EXERCISE DESCRIPTION:
Update the lines of the material starting with the line that contains "Click the Записать button" and going through the line that contains "coord(1141,763)". Replace "button" with "control", leave everything else unchanged, return only those lines, and omit the pictures.

DATA IN THIS EXERCISE:
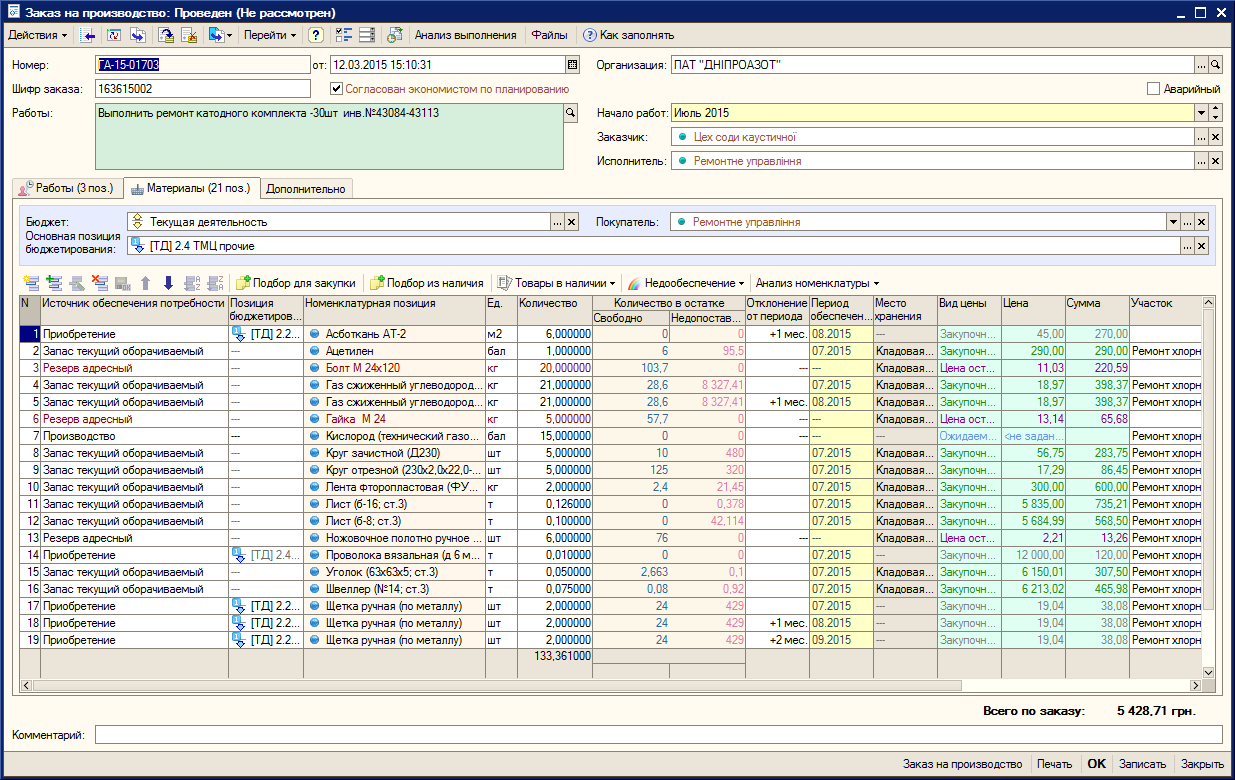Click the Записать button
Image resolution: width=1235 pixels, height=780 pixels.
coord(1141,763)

...

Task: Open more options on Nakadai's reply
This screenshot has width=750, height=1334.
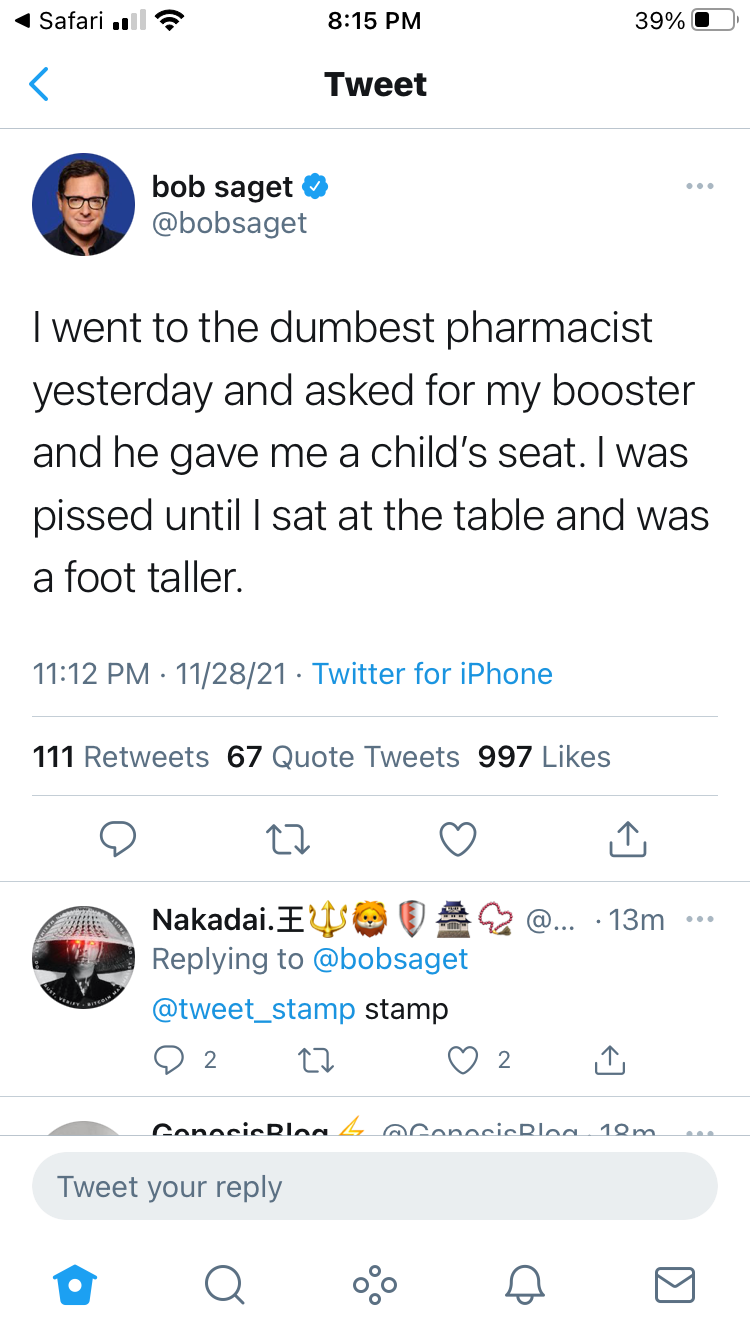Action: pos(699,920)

SOLUTION FOR THIS TASK:
Click the Записать control
Image resolution: width=1235 pixels, height=780 pixels.
coord(1141,763)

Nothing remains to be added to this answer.